DATA FOR ANALYSIS:
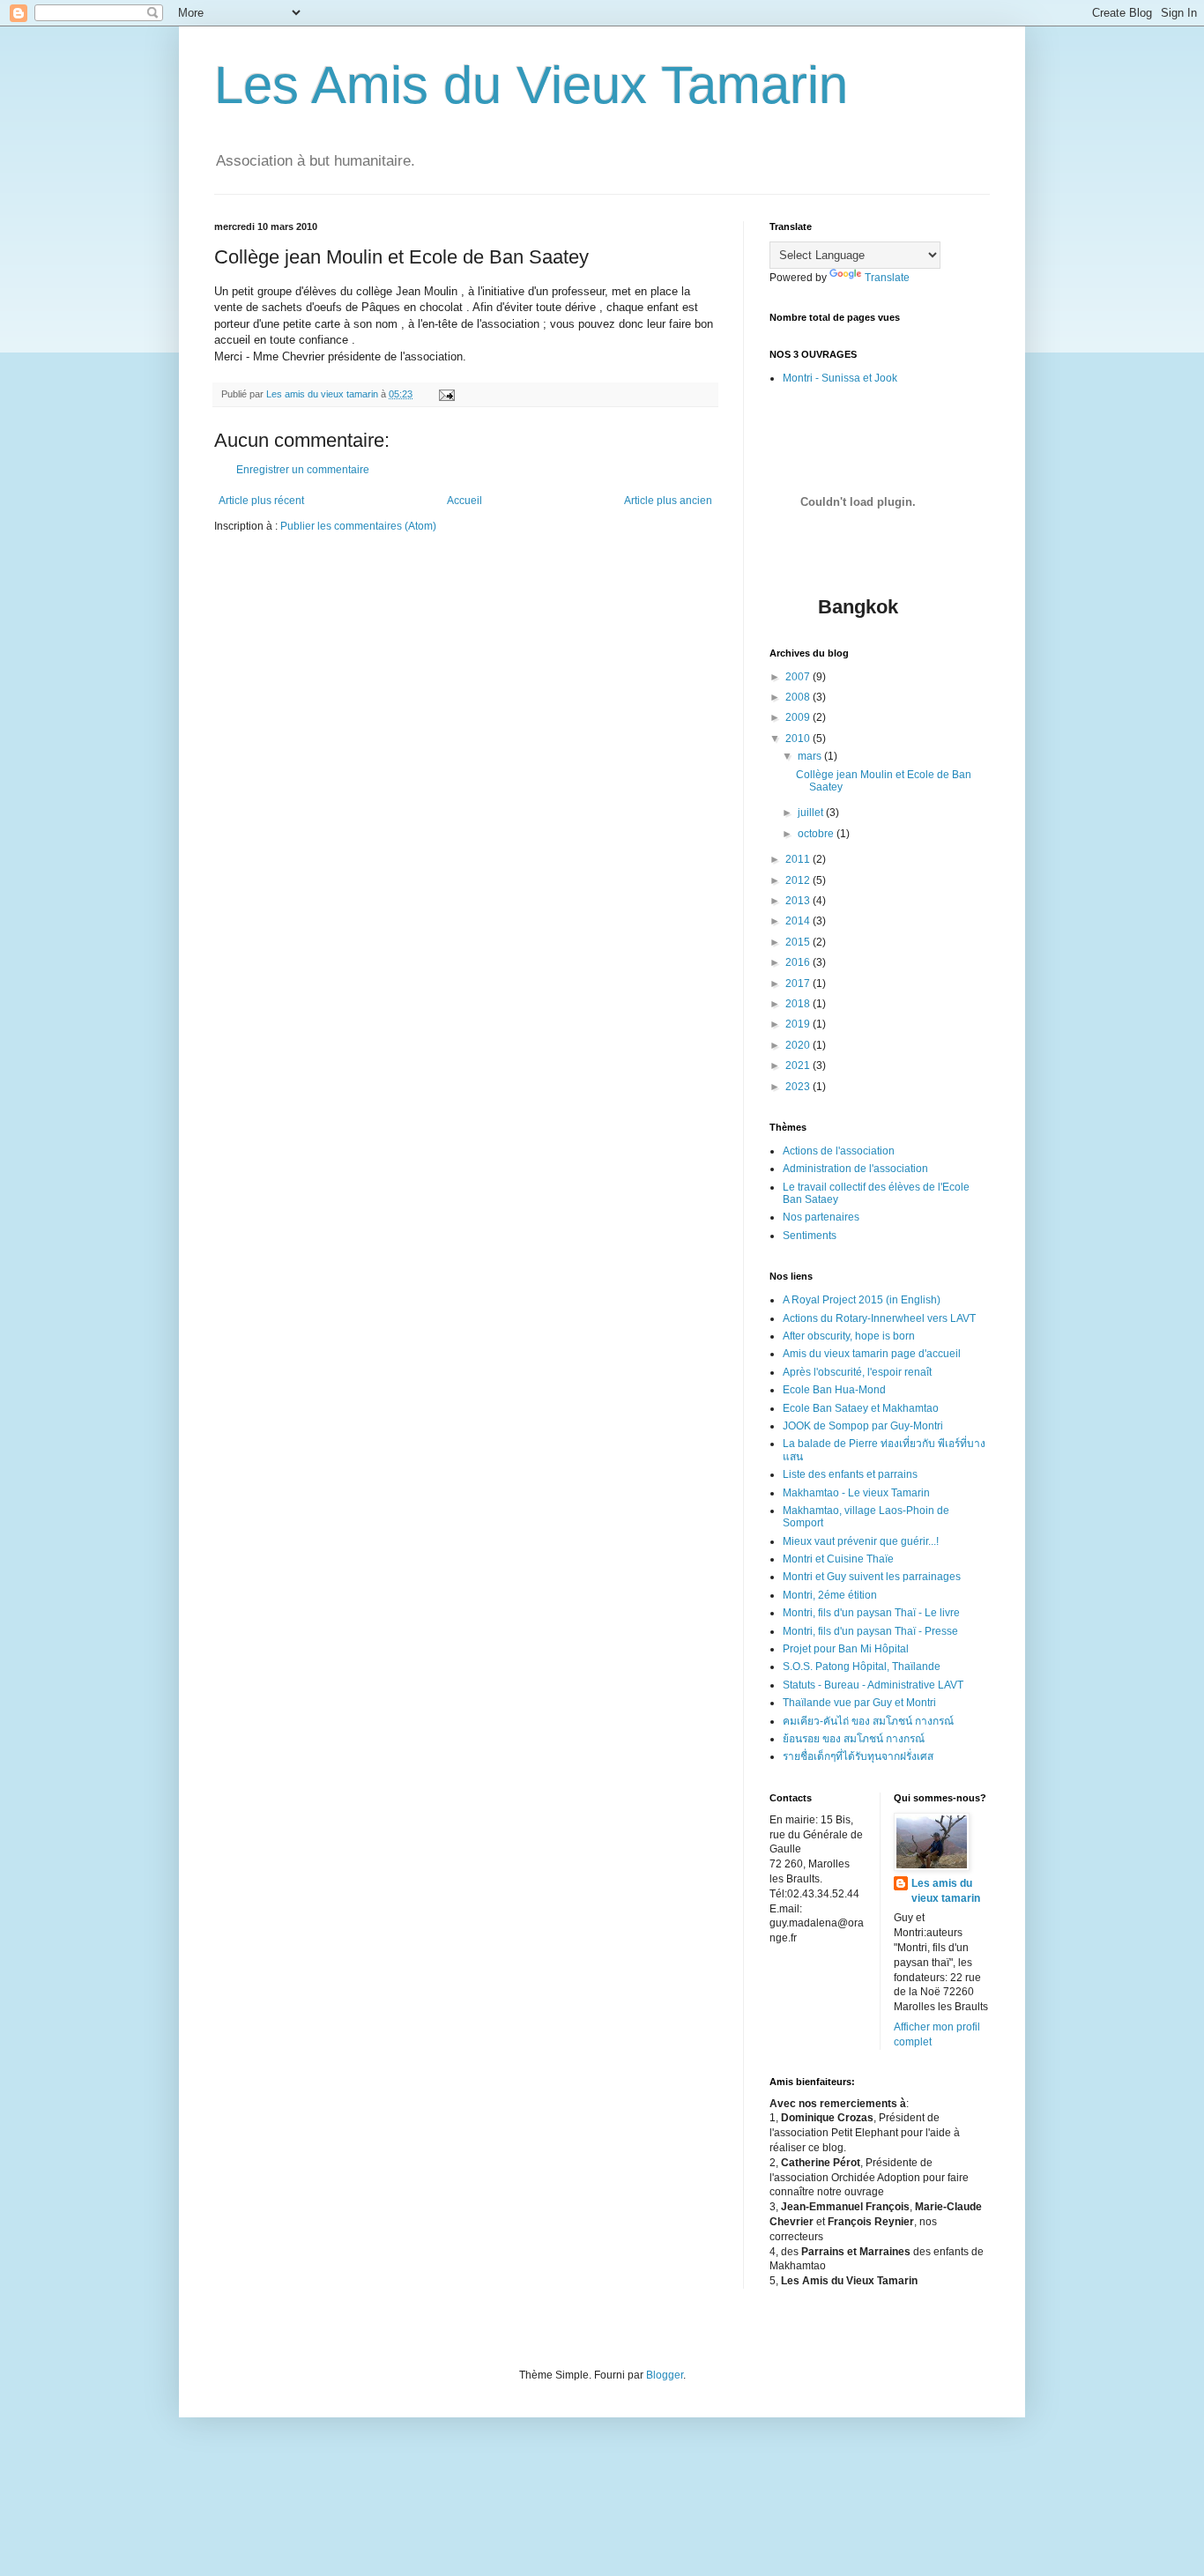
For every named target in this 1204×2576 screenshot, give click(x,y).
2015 (799, 942)
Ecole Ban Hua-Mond (834, 1390)
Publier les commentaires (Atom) (358, 526)
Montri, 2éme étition (830, 1595)
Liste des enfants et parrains (850, 1474)
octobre (817, 834)
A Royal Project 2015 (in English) (861, 1300)
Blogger (664, 2375)
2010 (799, 738)
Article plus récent (261, 500)
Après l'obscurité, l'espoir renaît (857, 1372)
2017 (799, 983)
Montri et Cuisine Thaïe (838, 1559)
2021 (799, 1065)
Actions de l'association (839, 1151)
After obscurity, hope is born (849, 1336)
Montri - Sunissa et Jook (840, 378)
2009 (799, 717)
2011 (799, 859)
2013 (799, 901)
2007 (799, 677)
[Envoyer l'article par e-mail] (446, 394)
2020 (799, 1045)
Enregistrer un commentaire (302, 470)
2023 (799, 1086)
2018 (799, 1004)
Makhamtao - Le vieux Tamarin (856, 1493)
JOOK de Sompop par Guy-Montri (863, 1426)
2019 (799, 1024)
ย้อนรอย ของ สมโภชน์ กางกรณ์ (854, 1739)
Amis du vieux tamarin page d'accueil (872, 1353)
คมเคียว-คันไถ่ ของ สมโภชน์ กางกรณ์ (868, 1721)
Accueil (464, 500)
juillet (812, 812)
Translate (887, 277)
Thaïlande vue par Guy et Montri (859, 1702)
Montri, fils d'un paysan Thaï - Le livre (871, 1613)
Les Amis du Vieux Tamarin (531, 85)
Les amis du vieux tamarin (945, 1890)
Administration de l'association (855, 1168)
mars (811, 756)
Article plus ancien (668, 500)
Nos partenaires (821, 1217)
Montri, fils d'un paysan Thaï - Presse (870, 1631)
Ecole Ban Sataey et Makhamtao (861, 1408)
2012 (799, 880)
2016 (799, 962)
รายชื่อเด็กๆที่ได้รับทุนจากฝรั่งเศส (858, 1756)
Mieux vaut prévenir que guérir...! (861, 1541)
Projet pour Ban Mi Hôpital (846, 1649)
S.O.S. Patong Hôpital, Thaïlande (861, 1666)
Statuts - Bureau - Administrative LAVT (873, 1685)
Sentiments (809, 1235)
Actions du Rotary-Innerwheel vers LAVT (879, 1318)
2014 (799, 921)
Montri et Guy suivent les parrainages (872, 1576)
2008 (799, 697)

EXERCISE OBJECTIVE: Apart from its pictures, the material above should be repeated exactly.

ANSWER TO THIS PROBLEM:
For every named target in this 1204×2576 screenshot, give click(x,y).
2015 (799, 942)
Ecole Ban Hua-Mond (834, 1390)
Publier les commentaires (Atom) (358, 526)
Montri, 2éme étition (830, 1595)
Liste des enfants et parrains (850, 1474)
octobre (817, 834)
A Royal Project 2015 (in English) (861, 1300)
Blogger (664, 2375)
2010 (799, 738)
Article plus récent (261, 500)
Après l'obscurité, l'espoir renaît (857, 1372)
2017 (799, 983)
Montri et Cuisine Thaïe (838, 1559)
2021 (799, 1065)
Actions de l'association (839, 1151)
After obscurity, hope is born (849, 1336)
Montri - Sunissa et Jook (840, 378)
2009 (799, 717)
2011 (799, 859)
2013 (799, 901)
2007 (799, 677)
[Envoyer l'article par e-mail] (446, 394)
2020 (799, 1045)
Enregistrer un commentaire (302, 470)
2023 (799, 1086)
2018 (799, 1004)
Makhamtao - Le vieux Tamarin (856, 1493)
JOOK de Sompop par Guy-Montri (863, 1426)
2019 (799, 1024)
ย้อนรอย ของ สมโภชน์ กางกรณ์ (854, 1739)
Amis du vieux tamarin page d'accueil (872, 1353)
คมเคียว-คันไถ่ ของ สมโภชน์ กางกรณ์ (868, 1721)
Accueil (464, 500)
juillet (812, 812)
Translate (887, 277)
Thaïlande vue par Guy et Montri (859, 1702)
Montri, fils d'un paysan Thaï - Le livre (871, 1613)
Les Amis du Vieux Tamarin (531, 85)
Les amis du vieux tamarin (945, 1890)
Administration de l'association (855, 1168)
mars (811, 756)
Article plus ancien (668, 500)
Nos partenaires (821, 1217)
Montri, fils d'un paysan Thaï - Presse (870, 1631)
Ecole Ban Sataey et Makhamtao (861, 1408)
2012 (799, 880)
2016 (799, 962)
รายชื่อเด็กๆที่ได้รับทุนจากฝรั่งเศส (858, 1756)
Mieux vaut prévenir que guérir...! (861, 1541)
Projet pour Ban Mi Hôpital (846, 1649)
S.O.S. Patong Hôpital, Thaïlande (861, 1666)
Statuts - Bureau - Administrative LAVT (873, 1685)
Sentiments (809, 1235)
Actions du Rotary-Innerwheel vers LAVT (879, 1318)
2014 (799, 921)
Montri et Guy suivent les parrainages (872, 1576)
2008 (799, 697)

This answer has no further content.